* Task objective
Repeat the entries shown below with every word and mark intact.

* Excerpted data

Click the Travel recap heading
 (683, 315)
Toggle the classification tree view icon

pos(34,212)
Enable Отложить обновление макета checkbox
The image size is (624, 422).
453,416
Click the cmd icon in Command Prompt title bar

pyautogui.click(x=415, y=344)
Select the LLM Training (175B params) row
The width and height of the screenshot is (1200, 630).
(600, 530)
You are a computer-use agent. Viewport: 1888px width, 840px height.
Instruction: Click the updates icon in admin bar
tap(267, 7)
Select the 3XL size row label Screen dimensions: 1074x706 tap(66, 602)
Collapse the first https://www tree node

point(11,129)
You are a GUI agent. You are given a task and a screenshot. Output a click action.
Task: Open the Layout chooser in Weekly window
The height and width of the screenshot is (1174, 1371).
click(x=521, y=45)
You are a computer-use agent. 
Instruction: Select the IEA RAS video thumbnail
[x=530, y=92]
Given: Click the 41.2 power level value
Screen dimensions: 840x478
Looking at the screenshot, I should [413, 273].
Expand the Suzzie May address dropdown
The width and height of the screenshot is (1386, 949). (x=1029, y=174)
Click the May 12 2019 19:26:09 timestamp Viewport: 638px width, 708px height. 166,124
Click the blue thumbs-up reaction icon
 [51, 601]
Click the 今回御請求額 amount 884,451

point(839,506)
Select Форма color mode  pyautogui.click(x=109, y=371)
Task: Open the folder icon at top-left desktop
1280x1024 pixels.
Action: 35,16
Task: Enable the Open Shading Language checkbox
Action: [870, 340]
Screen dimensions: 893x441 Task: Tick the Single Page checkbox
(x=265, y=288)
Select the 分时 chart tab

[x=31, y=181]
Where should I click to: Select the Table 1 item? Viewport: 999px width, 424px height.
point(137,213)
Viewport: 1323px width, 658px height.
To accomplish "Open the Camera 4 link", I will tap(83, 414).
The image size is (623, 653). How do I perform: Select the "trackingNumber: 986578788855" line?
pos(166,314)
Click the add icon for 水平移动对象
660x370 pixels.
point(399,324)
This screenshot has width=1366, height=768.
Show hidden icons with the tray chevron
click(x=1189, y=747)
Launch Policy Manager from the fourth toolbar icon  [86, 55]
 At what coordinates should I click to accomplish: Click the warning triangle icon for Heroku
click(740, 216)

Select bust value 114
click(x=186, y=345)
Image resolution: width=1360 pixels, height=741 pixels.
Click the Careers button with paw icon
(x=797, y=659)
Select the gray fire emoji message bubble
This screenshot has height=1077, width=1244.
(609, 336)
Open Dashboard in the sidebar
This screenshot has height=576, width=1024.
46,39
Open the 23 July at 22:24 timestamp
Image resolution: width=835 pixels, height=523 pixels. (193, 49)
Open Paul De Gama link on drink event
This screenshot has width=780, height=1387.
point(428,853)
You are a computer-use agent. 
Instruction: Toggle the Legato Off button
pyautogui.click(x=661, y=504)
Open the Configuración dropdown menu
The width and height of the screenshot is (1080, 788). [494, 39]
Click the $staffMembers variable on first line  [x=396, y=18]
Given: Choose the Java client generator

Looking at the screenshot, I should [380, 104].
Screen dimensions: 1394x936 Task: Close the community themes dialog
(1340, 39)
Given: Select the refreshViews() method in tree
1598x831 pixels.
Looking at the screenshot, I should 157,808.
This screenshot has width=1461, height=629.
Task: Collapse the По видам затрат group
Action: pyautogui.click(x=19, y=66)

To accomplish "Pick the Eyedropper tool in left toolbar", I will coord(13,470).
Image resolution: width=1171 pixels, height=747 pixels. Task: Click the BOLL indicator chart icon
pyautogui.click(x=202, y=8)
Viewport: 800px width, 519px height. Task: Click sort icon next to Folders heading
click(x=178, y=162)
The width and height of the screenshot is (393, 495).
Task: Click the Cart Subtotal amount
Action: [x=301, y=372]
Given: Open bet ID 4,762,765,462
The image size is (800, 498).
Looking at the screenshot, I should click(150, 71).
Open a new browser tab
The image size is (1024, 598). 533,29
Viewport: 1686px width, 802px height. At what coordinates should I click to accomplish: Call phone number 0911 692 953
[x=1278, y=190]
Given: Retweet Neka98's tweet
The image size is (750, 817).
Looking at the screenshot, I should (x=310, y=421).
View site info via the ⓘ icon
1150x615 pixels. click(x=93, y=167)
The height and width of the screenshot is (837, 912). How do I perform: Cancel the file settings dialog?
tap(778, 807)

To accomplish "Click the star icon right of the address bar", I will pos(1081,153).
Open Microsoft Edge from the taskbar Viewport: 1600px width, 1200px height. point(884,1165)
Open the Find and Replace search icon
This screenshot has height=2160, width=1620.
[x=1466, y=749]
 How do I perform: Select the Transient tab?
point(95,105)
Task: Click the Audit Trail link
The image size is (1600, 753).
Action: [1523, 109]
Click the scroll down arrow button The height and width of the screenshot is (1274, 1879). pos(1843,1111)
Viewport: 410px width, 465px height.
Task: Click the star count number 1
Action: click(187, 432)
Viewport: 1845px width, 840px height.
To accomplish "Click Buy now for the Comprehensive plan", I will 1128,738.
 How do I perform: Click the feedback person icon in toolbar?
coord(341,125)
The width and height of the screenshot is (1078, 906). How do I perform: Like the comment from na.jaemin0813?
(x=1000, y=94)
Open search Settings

* Result for this task
Click the Travel recap heading
 (683, 315)
Toggle the classification tree view icon

pos(34,212)
Enable Отложить обновление макета checkbox
The image size is (624, 422).
453,416
Click the cmd icon in Command Prompt title bar

pyautogui.click(x=415, y=344)
Select the LLM Training (175B params) row
The width and height of the screenshot is (1200, 630).
(600, 530)
You are a computer-use agent. Viewport: 1888px width, 840px height.
Instruction: Click the updates icon in admin bar
tap(267, 7)
Select the 3XL size row label Screen dimensions: 1074x706 tap(66, 602)
Collapse the first https://www tree node

point(11,129)
You are a GUI agent. You are given a task and a screenshot. Output a click action.
Task: Open the Layout chooser in Weekly window
The height and width of the screenshot is (1174, 1371).
click(x=521, y=45)
You are a computer-use agent. 
Instruction: Select the IEA RAS video thumbnail
[x=530, y=92]
Given: Click the 41.2 power level value
Screen dimensions: 840x478
Looking at the screenshot, I should [413, 273].
Expand the Suzzie May address dropdown
The width and height of the screenshot is (1386, 949). (x=1029, y=174)
Click the May 12 2019 19:26:09 timestamp Viewport: 638px width, 708px height. 166,124
Click the blue thumbs-up reaction icon
 [51, 601]
Click the 今回御請求額 amount 884,451

point(839,506)
Select Форма color mode  pyautogui.click(x=109, y=371)
Task: Open the folder icon at top-left desktop
1280x1024 pixels.
Action: 35,16
Task: Enable the Open Shading Language checkbox
Action: [870, 340]
Screen dimensions: 893x441 Task: Tick the Single Page checkbox
(x=265, y=288)
Select the 分时 chart tab

[x=31, y=181]
Where should I click to: Select the Table 1 item? Viewport: 999px width, 424px height.
point(137,213)
Viewport: 1323px width, 658px height.
To accomplish "Open the Camera 4 link", I will tap(83, 414).
The image size is (623, 653). How do I perform: Select the "trackingNumber: 986578788855" line?
pos(166,314)
Click the add icon for 水平移动对象
660x370 pixels.
point(399,324)
This screenshot has width=1366, height=768.
Show hidden icons with the tray chevron
click(x=1189, y=747)
Launch Policy Manager from the fourth toolbar icon  [86, 55]
 At what coordinates should I click to accomplish: Click the warning triangle icon for Heroku
click(740, 216)

Select bust value 114
click(x=186, y=345)
Image resolution: width=1360 pixels, height=741 pixels.
Click the Careers button with paw icon
(x=797, y=659)
Select the gray fire emoji message bubble
This screenshot has height=1077, width=1244.
(609, 336)
Open Dashboard in the sidebar
This screenshot has height=576, width=1024.
46,39
Open the 23 July at 22:24 timestamp
Image resolution: width=835 pixels, height=523 pixels. (193, 49)
Open Paul De Gama link on drink event
This screenshot has width=780, height=1387.
point(428,853)
You are a computer-use agent. 
Instruction: Toggle the Legato Off button
pyautogui.click(x=661, y=504)
Open the Configuración dropdown menu
The width and height of the screenshot is (1080, 788). [494, 39]
Click the $staffMembers variable on first line  [x=396, y=18]
Given: Choose the Java client generator

Looking at the screenshot, I should [380, 104].
Screen dimensions: 1394x936 Task: Close the community themes dialog
(1340, 39)
Given: Select the refreshViews() method in tree
1598x831 pixels.
Looking at the screenshot, I should 157,808.
This screenshot has width=1461, height=629.
Task: Collapse the По видам затрат group
Action: pyautogui.click(x=19, y=66)

To accomplish "Pick the Eyedropper tool in left toolbar", I will coord(13,470).
Image resolution: width=1171 pixels, height=747 pixels. Task: Click the BOLL indicator chart icon
pyautogui.click(x=202, y=8)
Viewport: 800px width, 519px height. Task: Click sort icon next to Folders heading
click(x=178, y=162)
The width and height of the screenshot is (393, 495).
Task: Click the Cart Subtotal amount
Action: [x=301, y=372]
Given: Open bet ID 4,762,765,462
The image size is (800, 498).
Looking at the screenshot, I should click(150, 71).
Open a new browser tab
The image size is (1024, 598). 533,29
Viewport: 1686px width, 802px height. At what coordinates should I click to accomplish: Call phone number 0911 692 953
[x=1278, y=190]
Given: Retweet Neka98's tweet
The image size is (750, 817).
Looking at the screenshot, I should (x=310, y=421).
View site info via the ⓘ icon
1150x615 pixels. click(x=93, y=167)
The height and width of the screenshot is (837, 912). How do I perform: Cancel the file settings dialog?
tap(778, 807)

To accomplish "Click the star icon right of the address bar", I will pos(1081,153).
Open Microsoft Edge from the taskbar Viewport: 1600px width, 1200px height. point(884,1165)
Open the Find and Replace search icon
This screenshot has height=2160, width=1620.
[x=1466, y=749]
 How do I perform: Select the Transient tab?
point(95,105)
Task: Click the Audit Trail link
The image size is (1600, 753).
Action: [1523, 109]
Click the scroll down arrow button The height and width of the screenshot is (1274, 1879). pos(1843,1111)
Viewport: 410px width, 465px height.
Task: Click the star count number 1
Action: click(187, 432)
Viewport: 1845px width, 840px height.
To accomplish "Click Buy now for the Comprehensive plan", I will 1128,738.
 How do I perform: Click the feedback person icon in toolbar?
coord(341,125)
The width and height of the screenshot is (1078, 906). How do I perform: Like the comment from na.jaemin0813?
(x=1000, y=94)
Open search Settings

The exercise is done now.